WHAT TO DO
When you reproduce these records, keep every word exactly and drop the images.

======== DATA SHOWN

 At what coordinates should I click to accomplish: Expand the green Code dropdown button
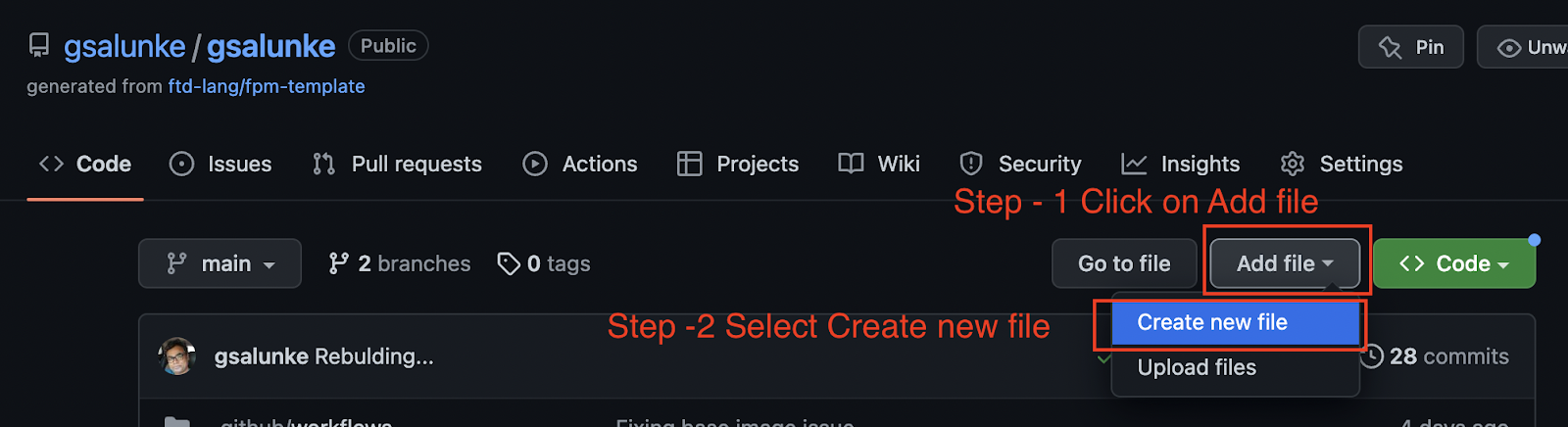click(x=1454, y=263)
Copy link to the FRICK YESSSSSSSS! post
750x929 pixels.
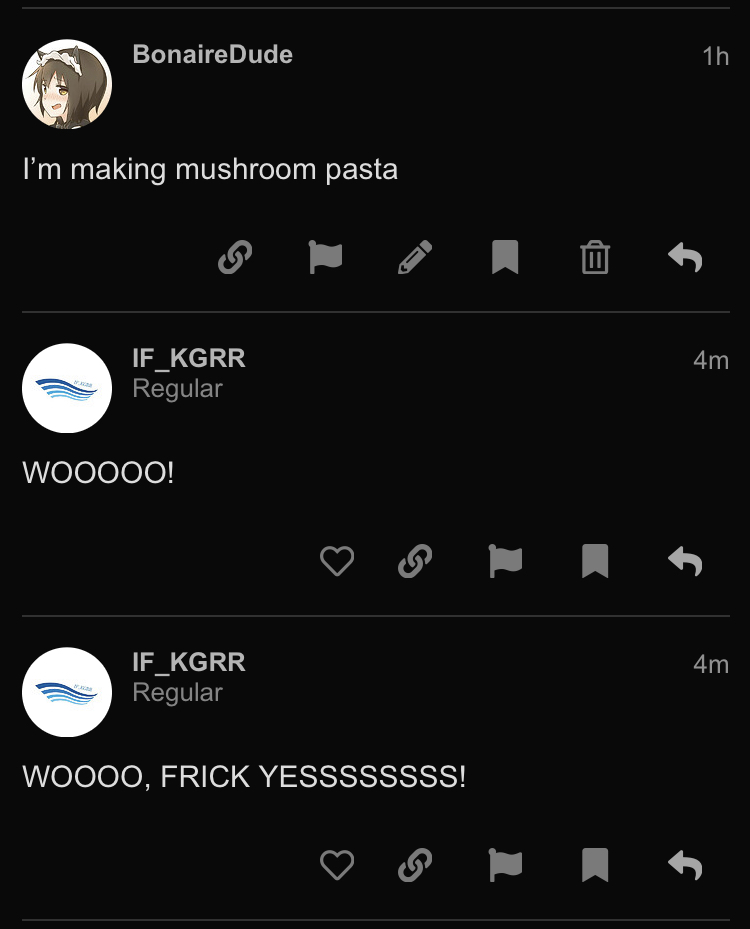pos(415,864)
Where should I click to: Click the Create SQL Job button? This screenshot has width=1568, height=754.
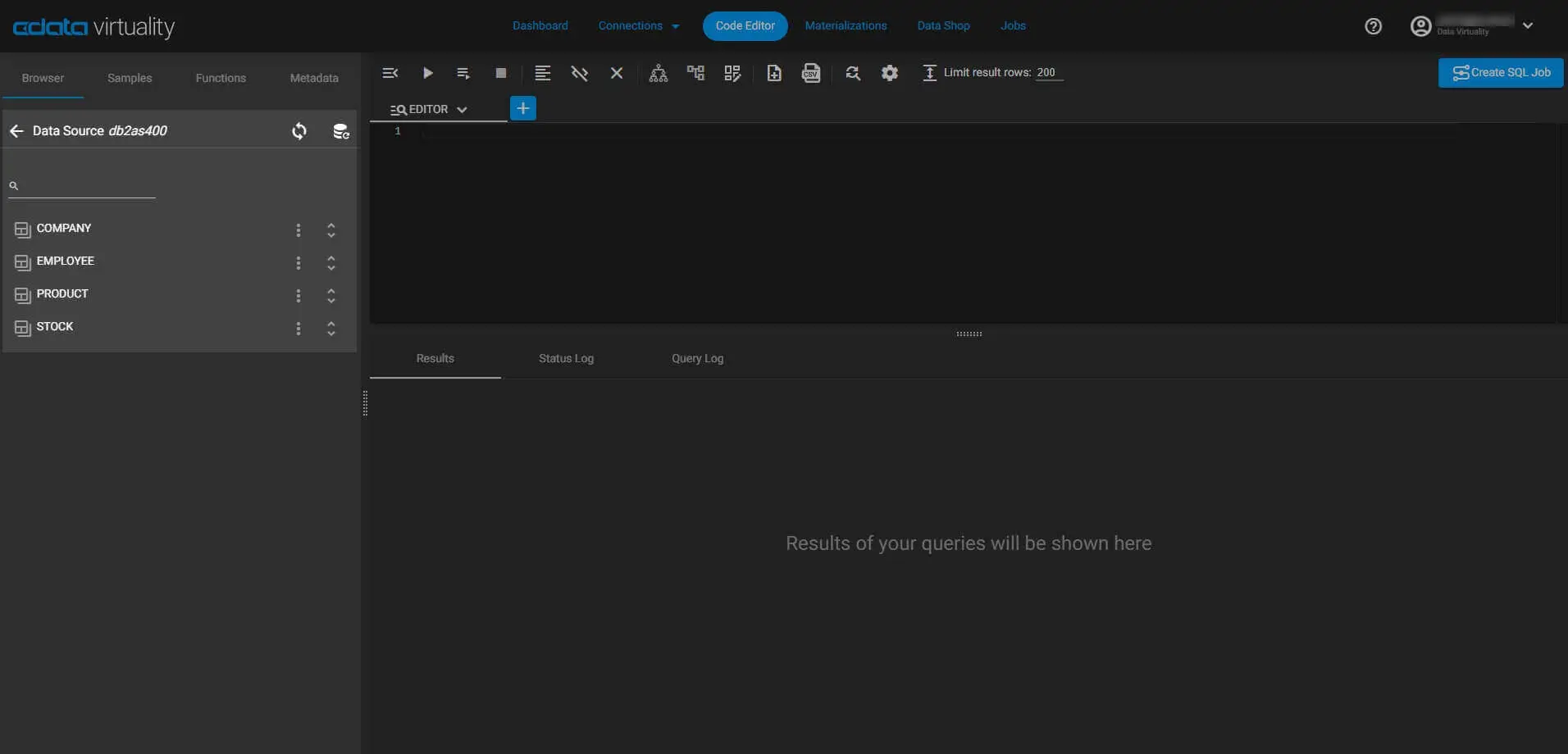1500,72
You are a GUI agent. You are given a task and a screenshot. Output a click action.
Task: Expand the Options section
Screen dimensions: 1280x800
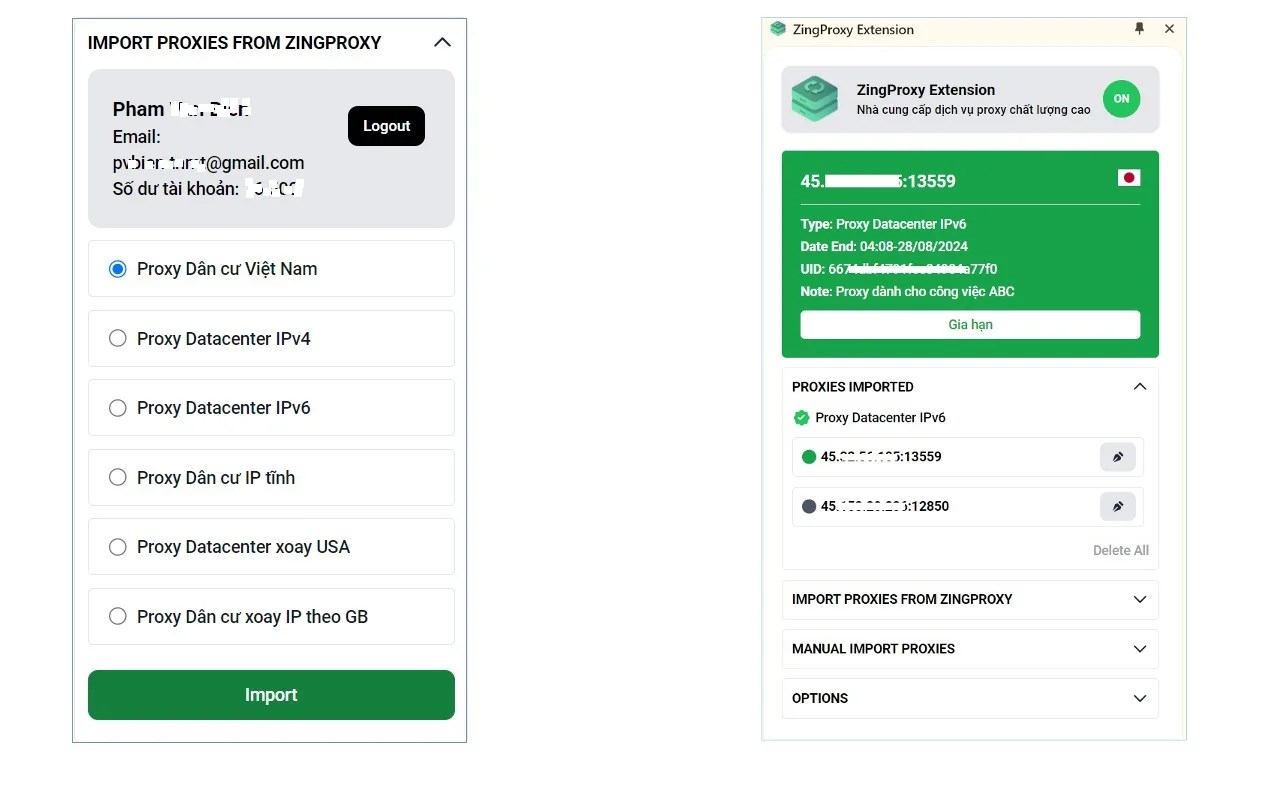[x=970, y=698]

================

RESPONSE TO THIS TASK
 At what coordinates should I click to accomplish: Expand the green Code dropdown button
click(x=1454, y=263)
Copy link to the FRICK YESSSSSSSS! post
750x929 pixels.
pos(415,864)
Where should I click to: Click the Create SQL Job button? This screenshot has width=1568, height=754.
1500,72
You are a GUI agent. You are given a task and a screenshot. Output a click action.
Task: Expand the Options section
Screen dimensions: 1280x800
[x=970, y=698]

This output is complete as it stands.